Jon Krakauer’s Into the Wild is a nonfiction testament to the idea that human beings are, despite occasional impulses to the contrary, social animals. Krakauer demonstrates that no matter how much a person desires to live a secluded life in the wild, the need for human contact is an inevitable and compelling force, whether in the form of a desire for social comfort and a sense of belonging or as a way to meet basic needs. Rejecting that fundamental need, even because of psychological trauma, can have dire, perhaps fatal, consequences.
 
This idea is clear in the work’s major conflict—McCandless’s internal struggle between the longing for social isolation and the desire to connect meaningfully with the people around him. He despises his parents, particularly his father, and finds their wealth and status repulsive. On his flight into the wilderness, he meets people who grow fond of him and try to warn him about venturing alone, yet McCandless is determined to resist his own social needs, instead seeking out a secluded existence, free of human contact. In doing so, he leaves all of the people who care about him, the very thing he needs, behind.

In the book’s inciting incident, Krakauer reveals that McCandless’s failed relationship with his parents may have driven him into seclusion.

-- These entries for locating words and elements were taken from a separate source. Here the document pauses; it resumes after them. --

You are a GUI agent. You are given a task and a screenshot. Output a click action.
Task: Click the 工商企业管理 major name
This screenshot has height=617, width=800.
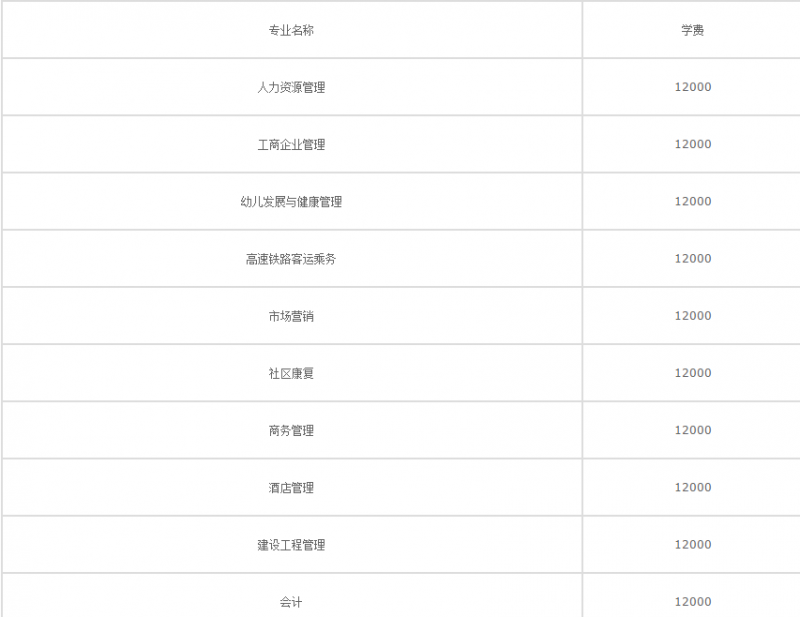291,144
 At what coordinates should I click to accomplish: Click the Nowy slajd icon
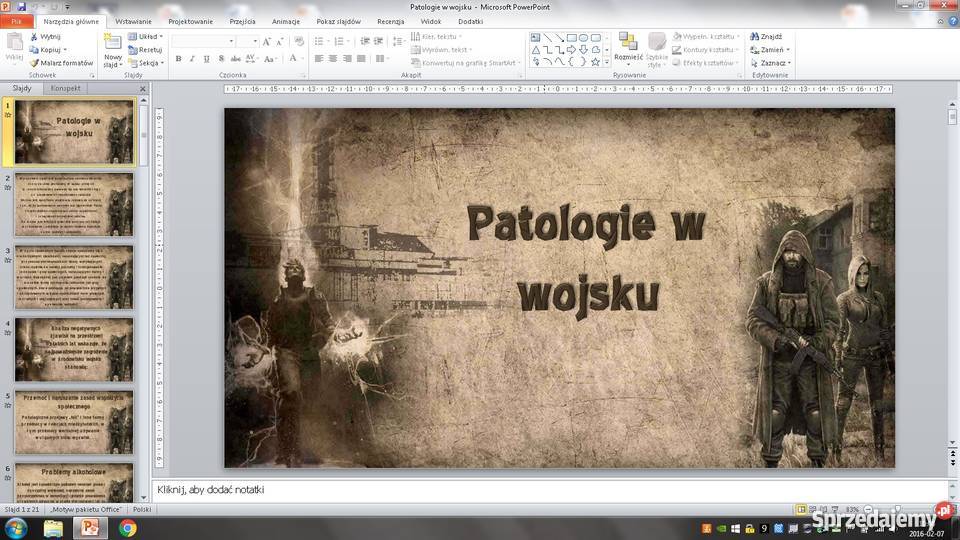[x=112, y=44]
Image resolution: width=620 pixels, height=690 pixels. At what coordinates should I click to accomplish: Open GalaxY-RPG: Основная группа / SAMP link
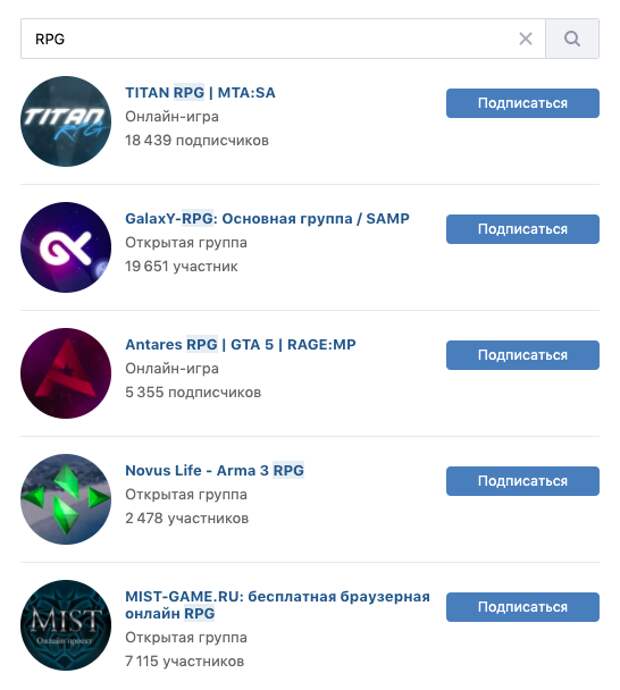tap(267, 219)
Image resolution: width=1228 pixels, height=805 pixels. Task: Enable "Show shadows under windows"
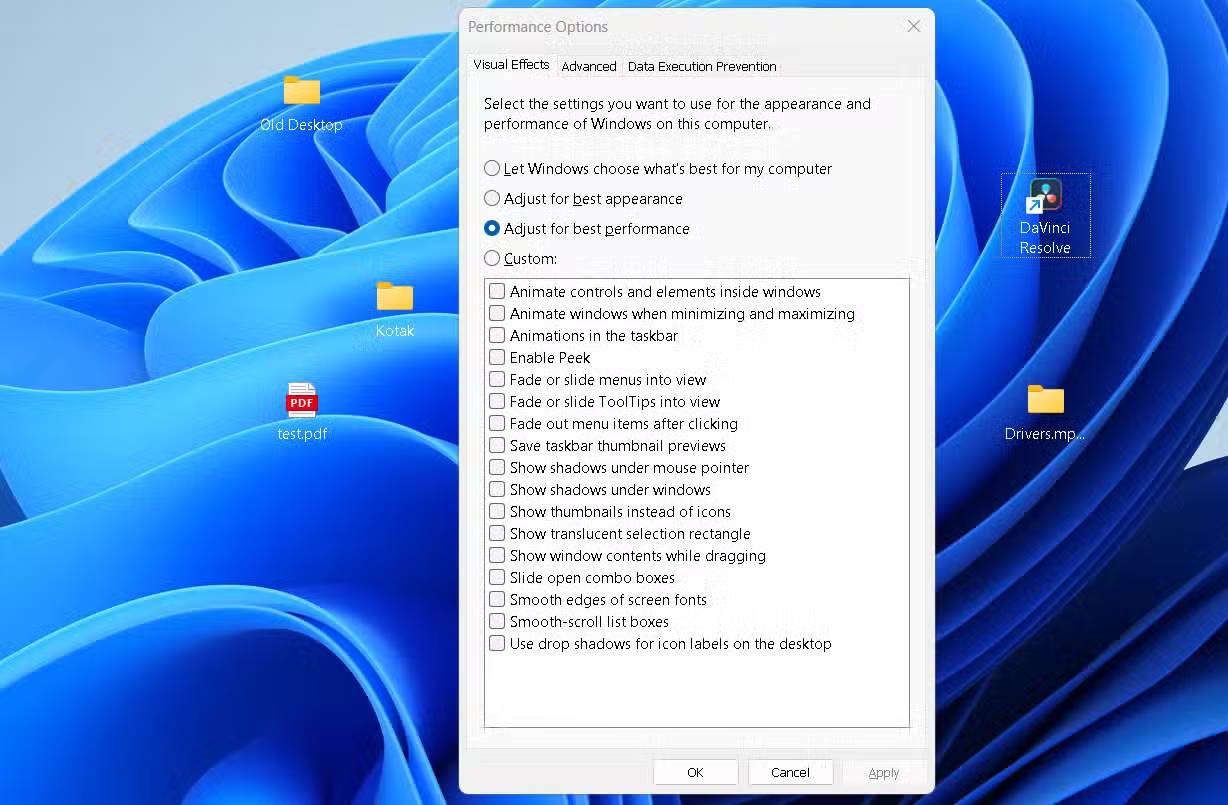click(x=497, y=489)
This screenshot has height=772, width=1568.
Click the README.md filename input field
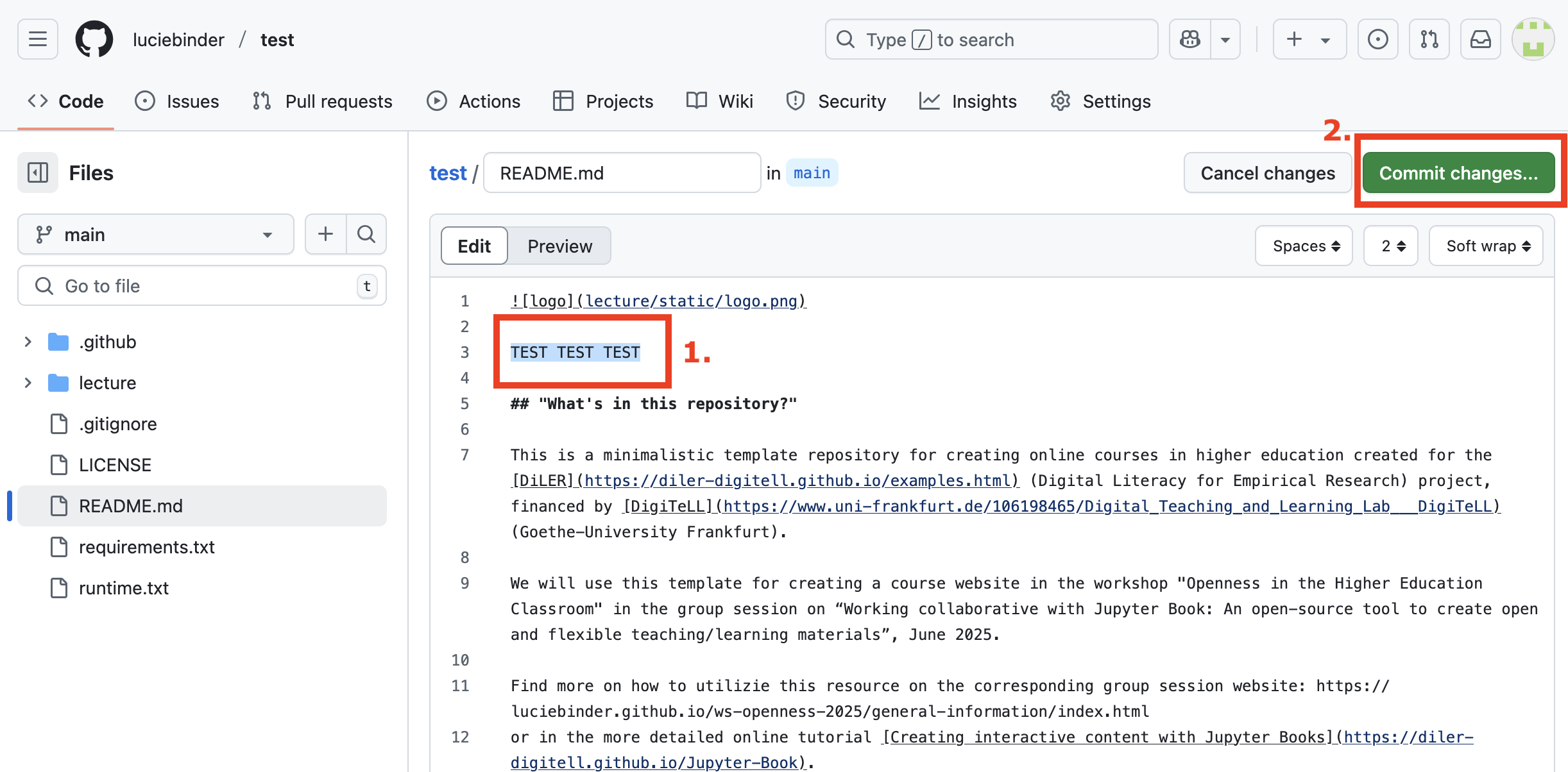click(x=622, y=172)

He learns of his father Walt’s bigamy and of how he maintained his relationship with his first wife while also living with Billie McCandless, Christopher’s mother. His father’s dishonesty and hypocrisy, to Christopher, is just an example of how “people are bad to each other so often.” The fights between Billie and Walt push McCandless to reject familial bonds, extending that rejection to other social connections, which leads him to plan the trip to the Alaskan wilderness that eventually ends his life.

Throughout the book’s rising action, McCandless oscillates between seeking human companionship, often out of necessity, and then rejecting the natural intimacies that form with those relationships. He travels throughout the West and Southwest, meeting many people along the way who help him with food, shelter, and employment. His social interactions with these people fulfill his basic needs, even allowing him to fund his Alaskan adventure, yet they also provide him with much-needed companionship, including everything from talks around campfires to musical performances. Ronald Franz, for example, grows so fond of McCandless that he offers to adopt him as his grandson, a gesture of love that might have soothed the wound left by his parents. However, McCandless rejects this offer, leaving Franz in tears. Each encounter on McCandless’s journey ends in a similar way. He leaves the people he needs, and he ignores their pleas for caution and their calls for him to drop his plans to live alone in the wilderness.

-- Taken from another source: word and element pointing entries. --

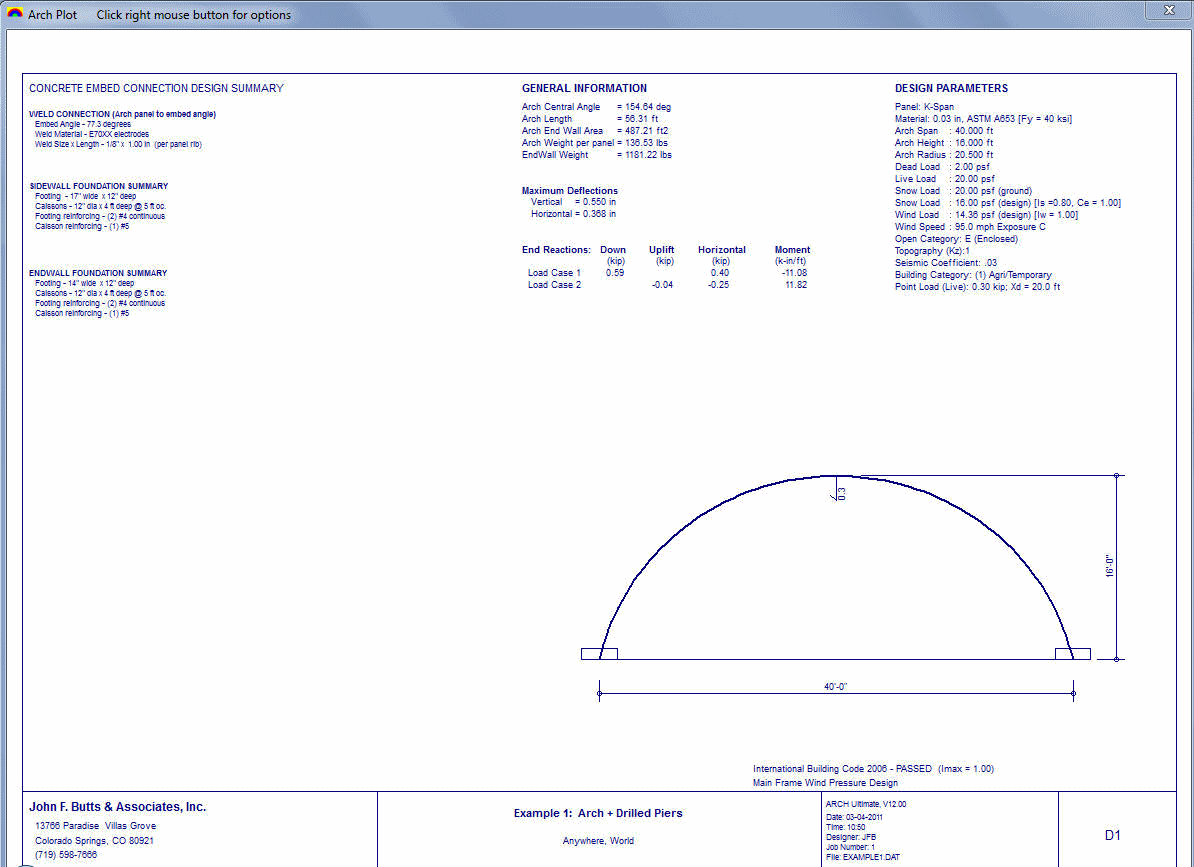
Task: Click the Design Parameters heading
Action: point(951,88)
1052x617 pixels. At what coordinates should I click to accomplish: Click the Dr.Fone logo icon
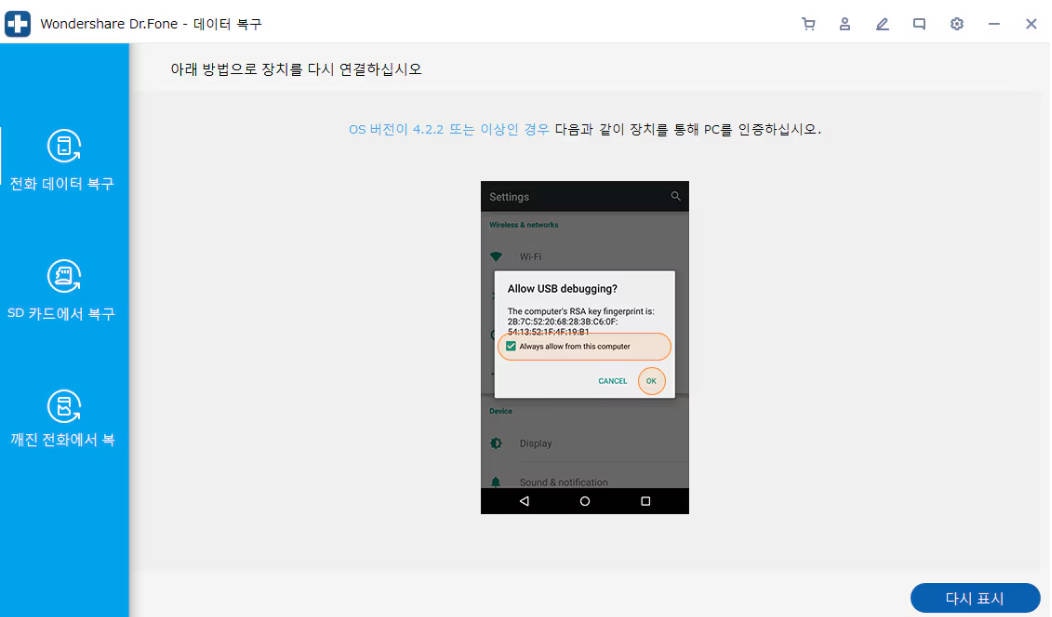point(17,24)
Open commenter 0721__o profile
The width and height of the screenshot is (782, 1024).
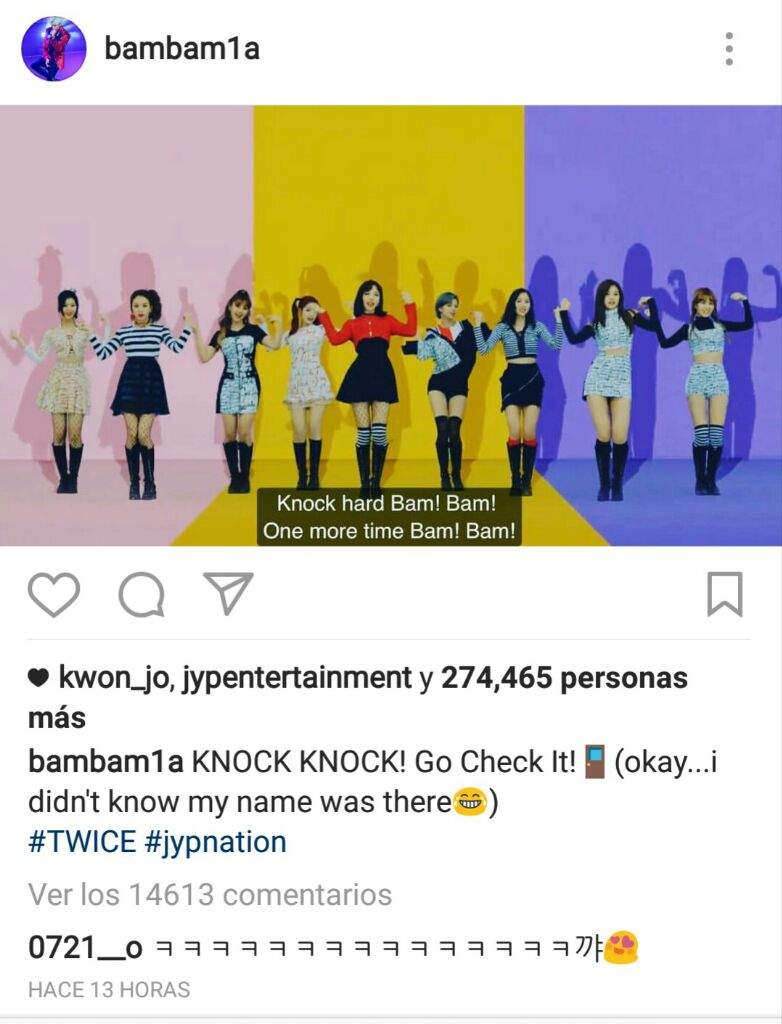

As the book approaches its climax, McCandless has made his way to the Alaskan wilderness and spends the winter and spring in an abandoned bus. Ironically, his only way to survive in the isolated wilderness is to shelter inside the bus, an object born out of the materialism and human society that McCandless despises. The bus serves as a symbol reinforcing the idea that humans cannot escape society, suggesting that aspects are essential for survival. The climax occurs when McCandless is unable to cross the Teklanika River in the summer because of flooding, forcing him back to the bus. As Krakauer notes, if McCandless had kept a map or maintained a line of communication to the outside world, he would have known about a point a bit further away where the river was crossable. McCandless’s refusal to connect with people ends tragically.

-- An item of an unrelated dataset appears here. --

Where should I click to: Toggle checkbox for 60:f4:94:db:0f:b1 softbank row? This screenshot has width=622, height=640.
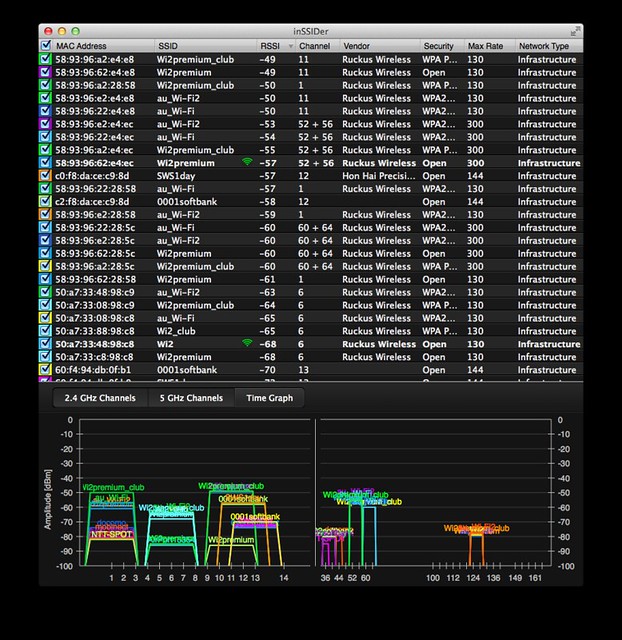(x=45, y=369)
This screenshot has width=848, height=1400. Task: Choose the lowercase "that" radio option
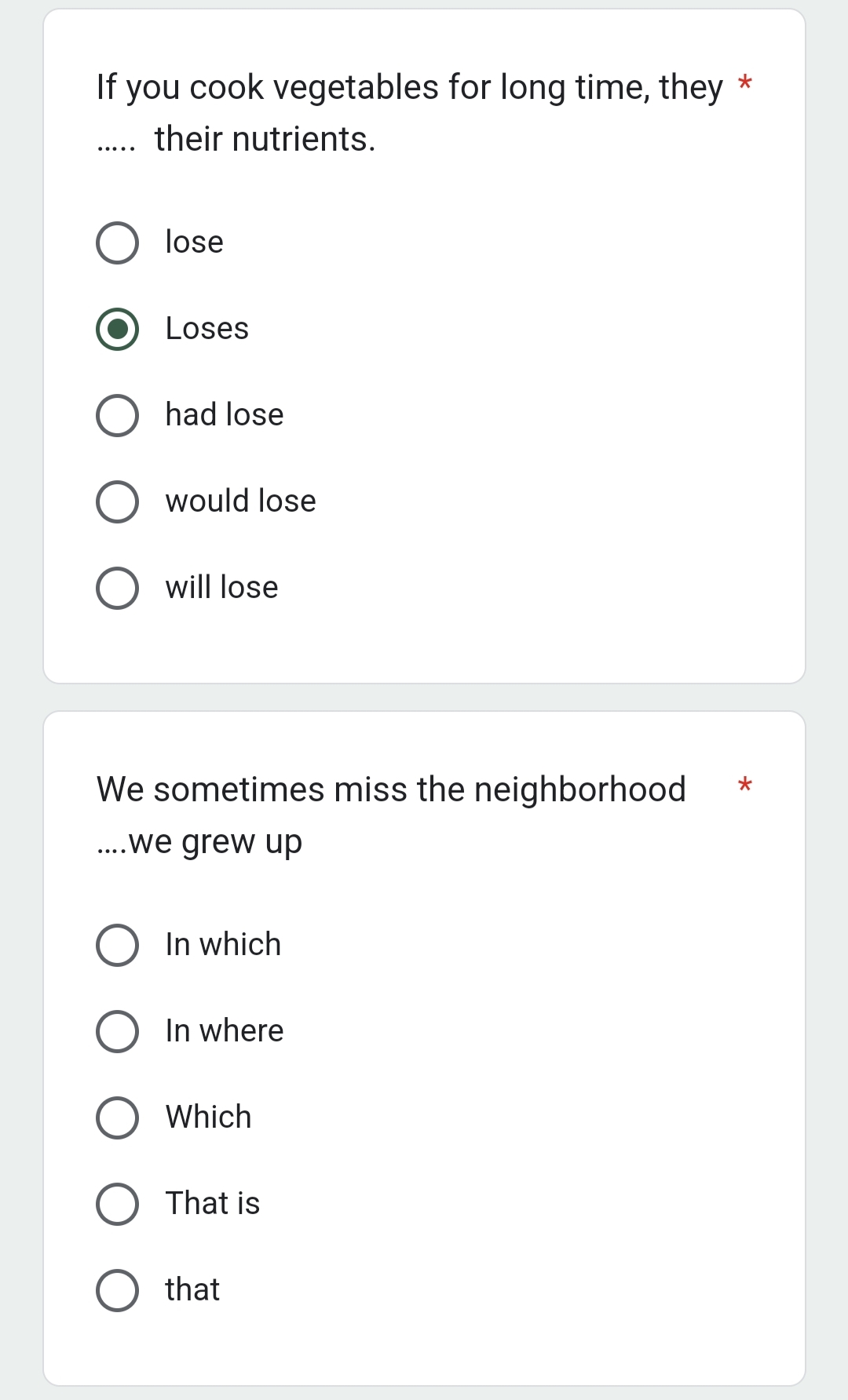118,1290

In the book’s falling action, McCandless is alone, starving, and desperate. Unable or unwilling to seek other people for assistance, he is incapable of sourcing enough food to sustain himself. He slowly becomes weaker and eventually dies alone on the bus. McCandless’s death, a result of his inability to overcome his own internal struggle, was avoidable. He simply needed to accept the necessity of human contact. His rejection of human relationships ends his life.

In the resolution, Krakauer and McCandless’s parents visit the bus where he died. Their memorialization emphasizes the fact that McCandless, ultimately, could never escape his connection to human society. It demonstrates how much he meant to his parents and sister, a fact that he tried to escape. McCandless, Krakauer suggests, came to this realization too late, after reading Tolstoy’s Family Happiness: “He was right in saying that the only certain happiness in life is to live for others.” McCandless’s journey into the wilderness contradicted this idea, and following his death, all that remained were the broken people he abandoned in his search for an isolated existence in the wilderness.